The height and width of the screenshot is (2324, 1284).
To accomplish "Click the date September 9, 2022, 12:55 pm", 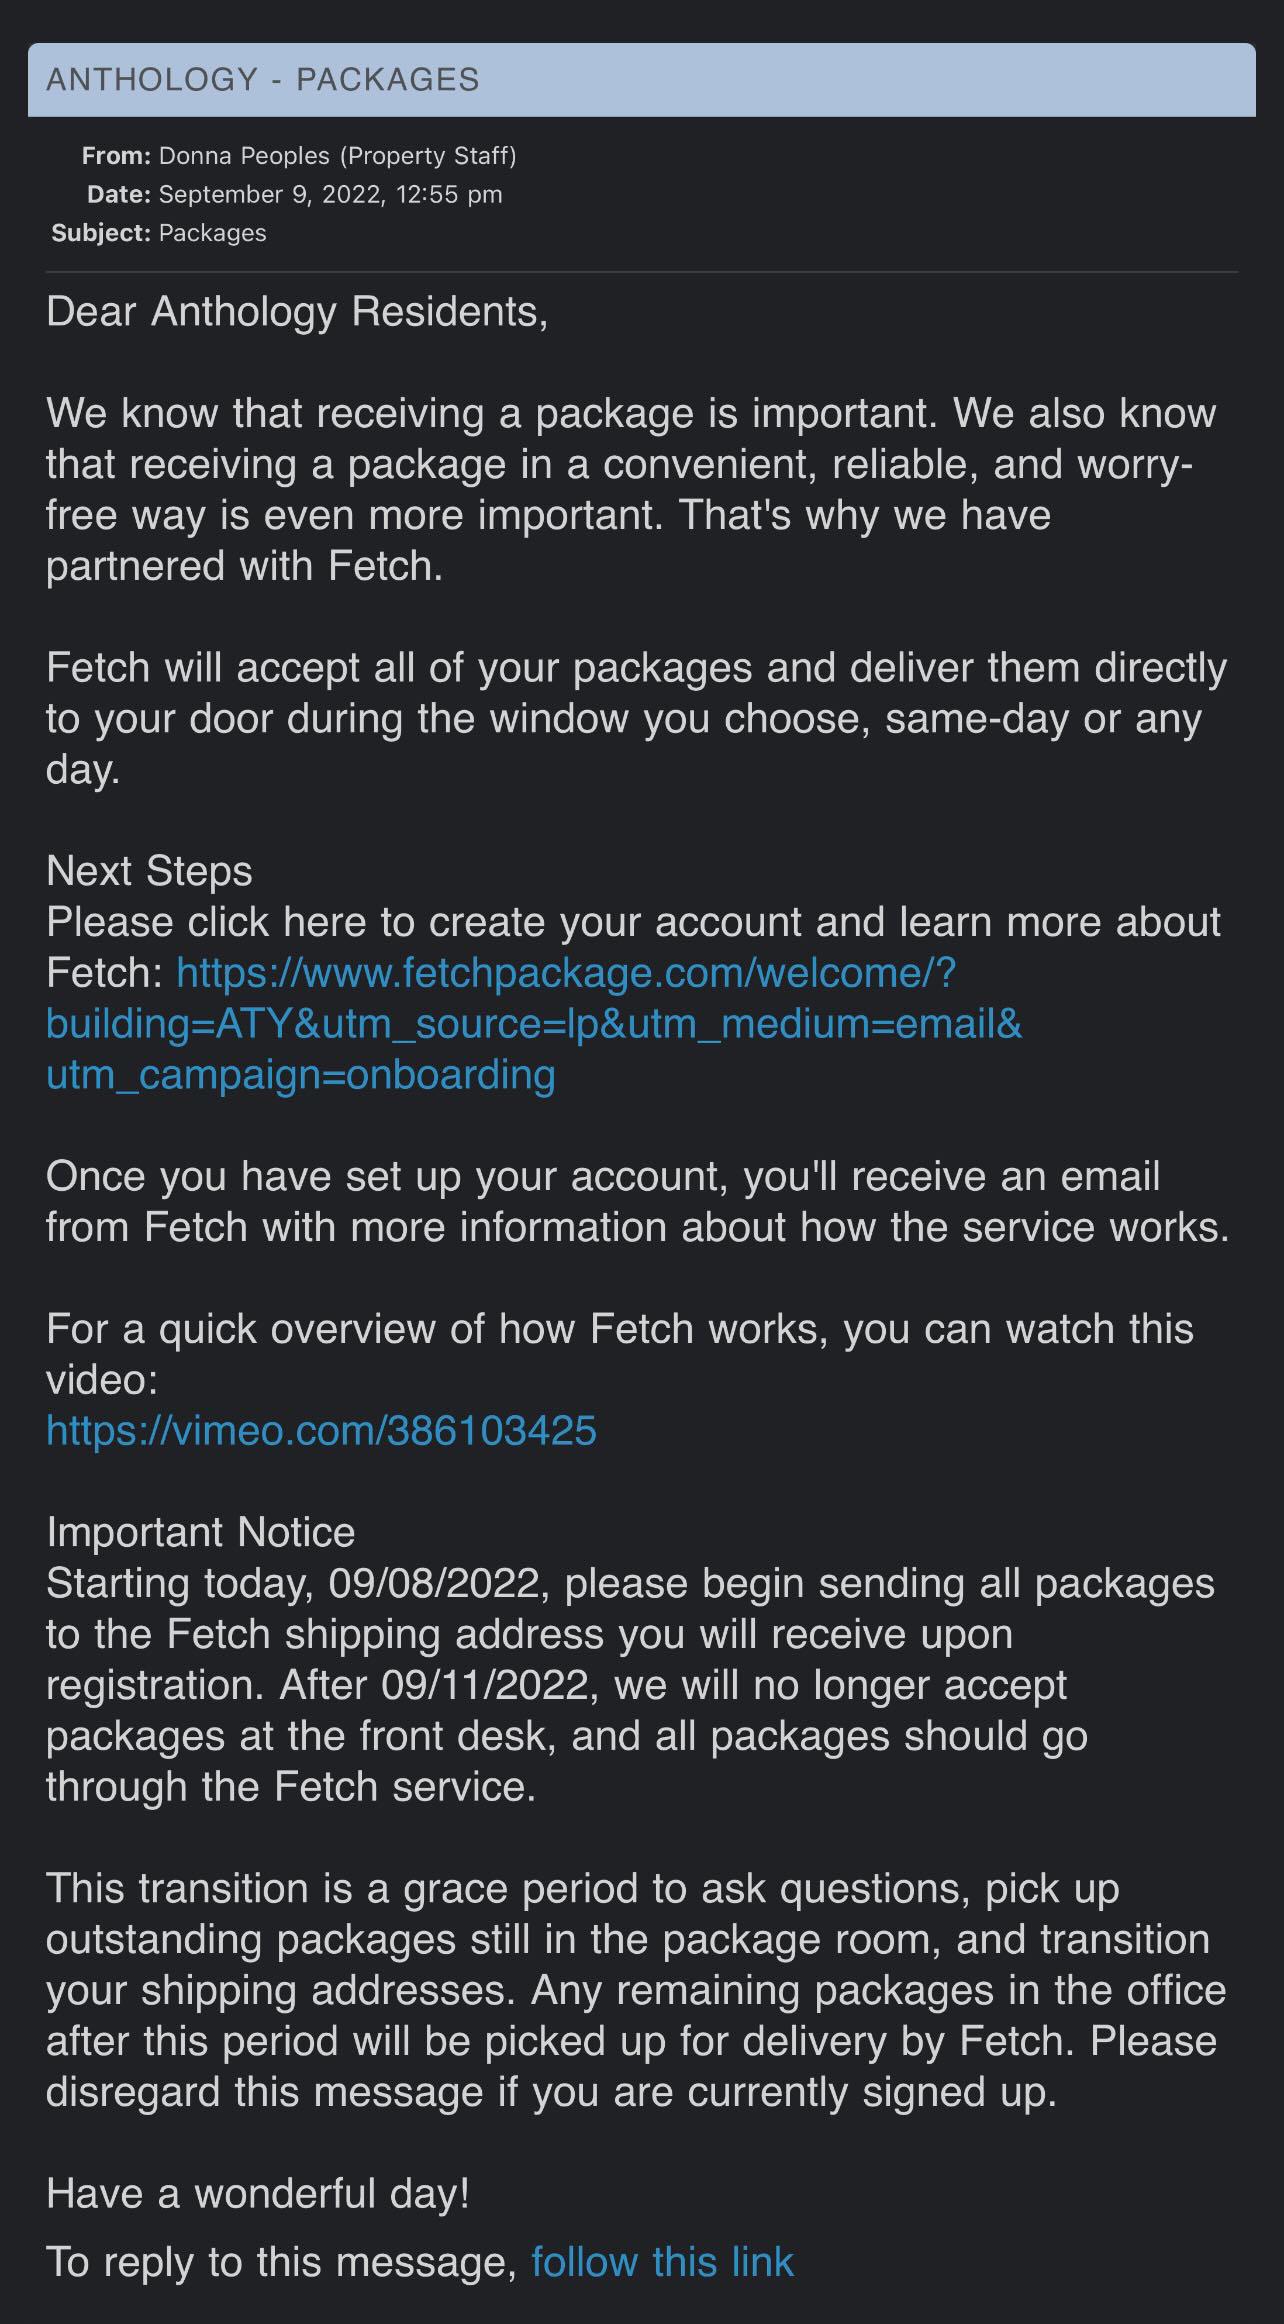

■ ■ ■ ■ ■ ■ ■

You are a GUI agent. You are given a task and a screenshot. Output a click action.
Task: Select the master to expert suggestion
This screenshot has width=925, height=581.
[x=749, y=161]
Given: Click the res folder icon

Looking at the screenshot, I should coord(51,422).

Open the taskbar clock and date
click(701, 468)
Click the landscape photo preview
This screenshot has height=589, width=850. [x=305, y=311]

■ ■ ■ ■ ■ ■ ■

» **Task description**
Set the pictures aside and transcribe exactly the stretch of lines above, beginning with the one holding "The height and" and ending with the one holding "the date September".

» **Written response**
The height and width of the screenshot is (2324, 1284).
To accomplish "Click the date September 9, 2022, 12:55 pm", 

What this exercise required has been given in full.